(Data for analysis)

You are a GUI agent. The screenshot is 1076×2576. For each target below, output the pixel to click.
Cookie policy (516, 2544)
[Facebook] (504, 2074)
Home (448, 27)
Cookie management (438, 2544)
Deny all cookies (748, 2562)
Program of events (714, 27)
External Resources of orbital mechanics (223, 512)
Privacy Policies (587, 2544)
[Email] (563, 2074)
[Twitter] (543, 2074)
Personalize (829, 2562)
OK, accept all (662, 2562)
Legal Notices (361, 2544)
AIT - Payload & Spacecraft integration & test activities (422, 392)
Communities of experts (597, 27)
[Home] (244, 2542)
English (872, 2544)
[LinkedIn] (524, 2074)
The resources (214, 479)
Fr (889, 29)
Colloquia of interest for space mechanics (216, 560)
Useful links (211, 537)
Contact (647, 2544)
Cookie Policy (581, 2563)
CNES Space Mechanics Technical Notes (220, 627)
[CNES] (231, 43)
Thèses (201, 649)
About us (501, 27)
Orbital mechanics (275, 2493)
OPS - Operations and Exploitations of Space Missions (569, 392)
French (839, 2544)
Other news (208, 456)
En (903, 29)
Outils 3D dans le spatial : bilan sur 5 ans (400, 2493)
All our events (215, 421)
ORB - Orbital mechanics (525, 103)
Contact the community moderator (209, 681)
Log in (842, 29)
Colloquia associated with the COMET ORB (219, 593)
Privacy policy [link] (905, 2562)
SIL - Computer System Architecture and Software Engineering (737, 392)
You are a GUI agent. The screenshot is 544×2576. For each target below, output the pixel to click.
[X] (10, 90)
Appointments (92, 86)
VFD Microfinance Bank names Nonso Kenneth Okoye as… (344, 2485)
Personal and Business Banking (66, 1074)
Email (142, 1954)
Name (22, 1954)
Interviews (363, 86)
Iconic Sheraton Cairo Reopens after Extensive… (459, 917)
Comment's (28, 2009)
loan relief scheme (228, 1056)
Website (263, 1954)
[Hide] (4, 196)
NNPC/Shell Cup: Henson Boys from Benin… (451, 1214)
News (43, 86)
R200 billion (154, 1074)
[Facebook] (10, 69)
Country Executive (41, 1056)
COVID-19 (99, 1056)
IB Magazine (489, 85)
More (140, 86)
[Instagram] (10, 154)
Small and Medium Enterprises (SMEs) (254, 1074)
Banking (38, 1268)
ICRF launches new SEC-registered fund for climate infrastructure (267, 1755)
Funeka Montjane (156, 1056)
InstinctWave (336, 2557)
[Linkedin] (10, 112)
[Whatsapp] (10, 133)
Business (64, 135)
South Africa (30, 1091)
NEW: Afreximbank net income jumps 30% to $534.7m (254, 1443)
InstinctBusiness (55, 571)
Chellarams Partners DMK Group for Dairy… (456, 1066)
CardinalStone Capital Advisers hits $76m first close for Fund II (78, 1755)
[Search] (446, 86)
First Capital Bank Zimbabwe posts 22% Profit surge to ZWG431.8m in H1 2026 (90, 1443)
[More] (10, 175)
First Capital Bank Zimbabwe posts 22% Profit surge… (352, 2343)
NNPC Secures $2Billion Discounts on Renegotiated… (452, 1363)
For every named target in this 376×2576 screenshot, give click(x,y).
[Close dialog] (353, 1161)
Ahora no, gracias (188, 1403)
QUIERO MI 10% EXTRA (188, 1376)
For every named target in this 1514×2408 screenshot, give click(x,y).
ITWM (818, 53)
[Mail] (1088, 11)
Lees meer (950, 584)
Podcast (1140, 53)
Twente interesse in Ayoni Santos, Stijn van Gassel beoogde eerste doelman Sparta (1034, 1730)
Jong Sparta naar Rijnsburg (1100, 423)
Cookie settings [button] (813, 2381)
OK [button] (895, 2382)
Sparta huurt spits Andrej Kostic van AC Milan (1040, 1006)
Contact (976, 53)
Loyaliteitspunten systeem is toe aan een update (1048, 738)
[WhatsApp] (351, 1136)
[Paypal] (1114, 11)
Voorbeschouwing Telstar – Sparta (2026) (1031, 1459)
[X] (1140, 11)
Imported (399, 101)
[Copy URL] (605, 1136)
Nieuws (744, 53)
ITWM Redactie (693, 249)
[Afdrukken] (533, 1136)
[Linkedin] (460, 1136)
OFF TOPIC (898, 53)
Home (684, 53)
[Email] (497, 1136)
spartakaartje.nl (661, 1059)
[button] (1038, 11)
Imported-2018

(End Data for analysis)

→ **What is needed**:
Which lines above contain the word "button"? Copy all of them.

→ **Result**:
Cookie settings [button] (813, 2381)
OK [button] (895, 2382)
[button] (1038, 11)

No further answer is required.